BERLIN (MNI) – German Chancellor Angela Merkel is pushing for
closer economic cooperation in Europe in order to combat the root causes
of the sovereign debt crisis in the Eurozone, German weekly Der Spiegel
reported over the weekend.

According to the magazine, Merkel and French President Nicolas
Sarkozy are to unveil a “Pact for Competitiveness” at the upcoming
summit of EU heads of states and governments on February 4.

The magazine cited a confidential paper from the German Chancellery
which argues that closer integration of financial, economic and social
policies is necessary to dispel concerns about the euro.

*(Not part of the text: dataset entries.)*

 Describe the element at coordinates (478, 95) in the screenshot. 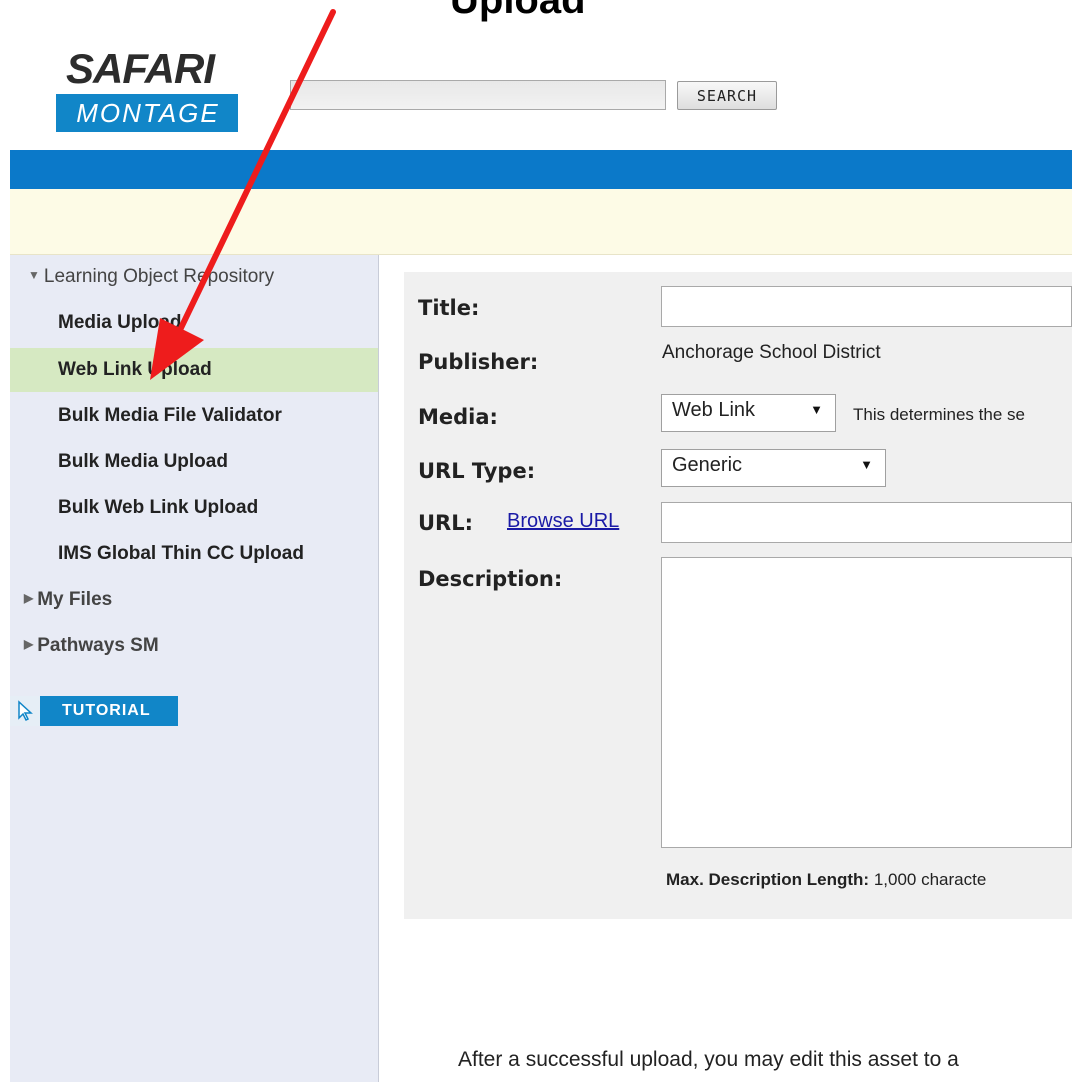

I see `search-input` at that location.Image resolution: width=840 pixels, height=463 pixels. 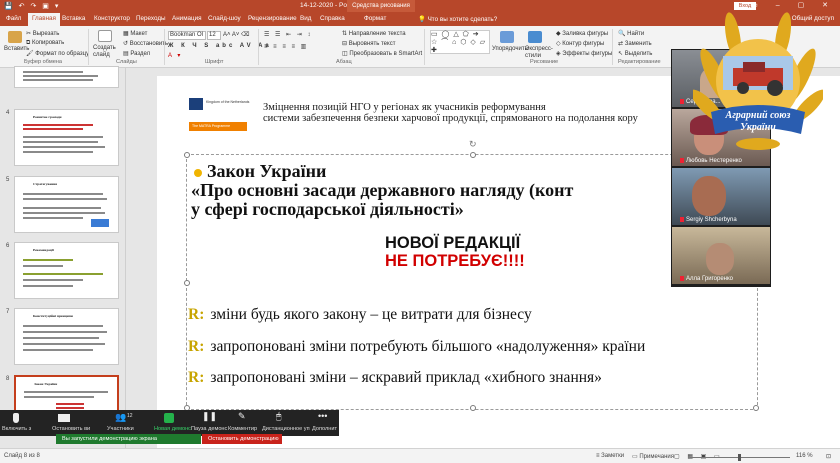 I want to click on participants-icon: 👥, so click(x=120, y=417).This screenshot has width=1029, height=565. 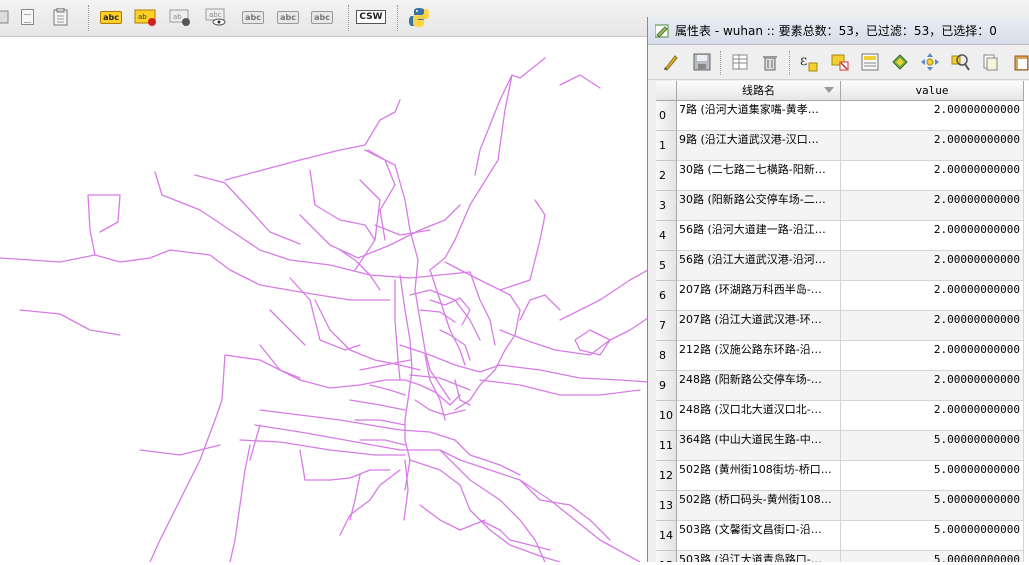 I want to click on row-header: 3, so click(x=666, y=206).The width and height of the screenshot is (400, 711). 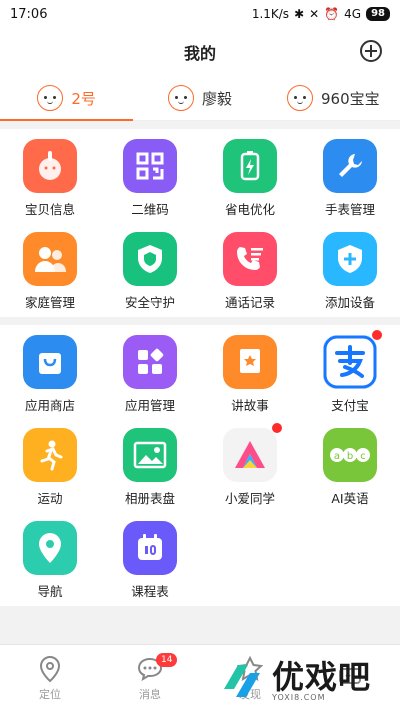 I want to click on mute-icon: ✕, so click(x=314, y=14). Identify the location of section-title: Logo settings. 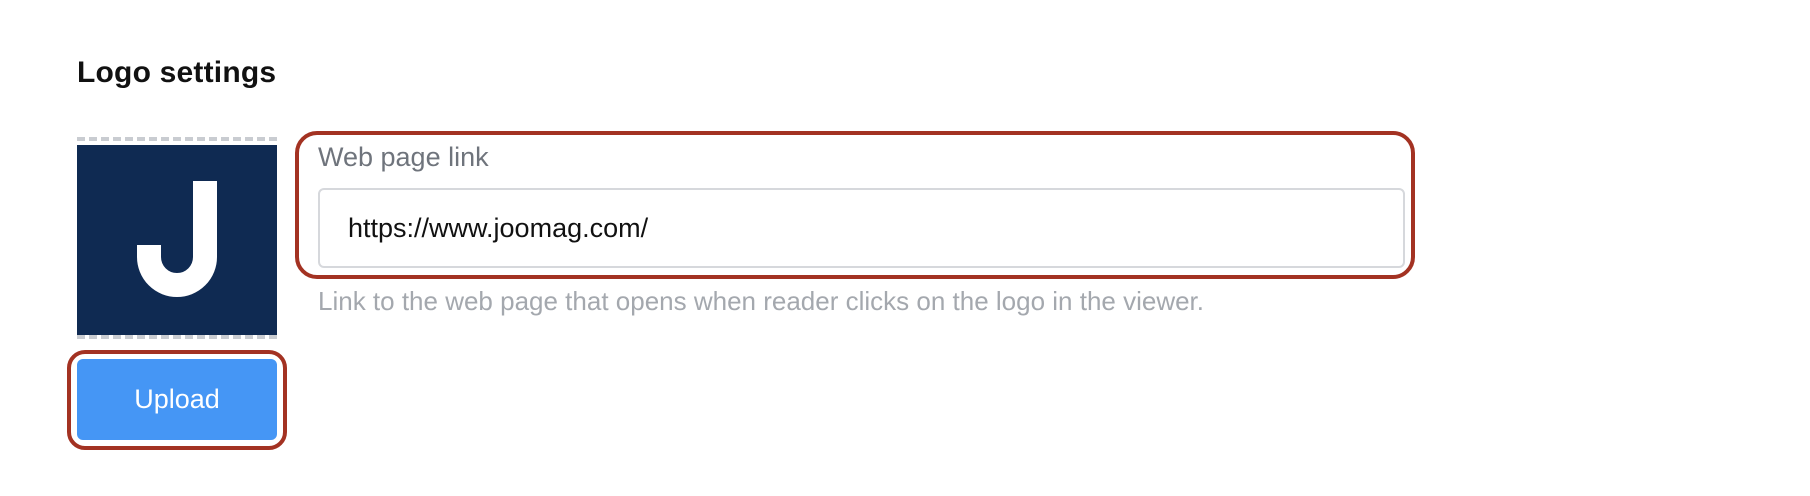
(177, 72).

Fiscally ailing Eurozone member states will likely not be able to
repay their debt if their competitiveness isn’t increased, the
Chancellor argues, according to the news item.

Merkel aims to open the competitiveness pact to all 27 EU member
countries, Der Spiegel wrote. France and Germany will take the lead in
working out the details of the project. The plan is to be adopted at the
EU summit in March. However, the Chancellor also considers calling for
an extraordinary summit.

The paper from the Chancellery recommends an emergency program to
be implemented on the national level of members states within twelve
months, which foresees an harmonization of the retirement age as well as
a debt limitation rule based on the German model.

Moreover, the Chancellery wants member states to agree on a
homogeneous tax base for corporate tax rates, Spiegel wrote.

On Friday, Merkel said in a speech at the World Economic Forum in
Davos that “indebtedness is the biggest danger and the biggest risk for
prosperity on this continent.”

“This is why we have to work resolutely against debts, and work
resolutely for enhanced competitiveness,” she stressed.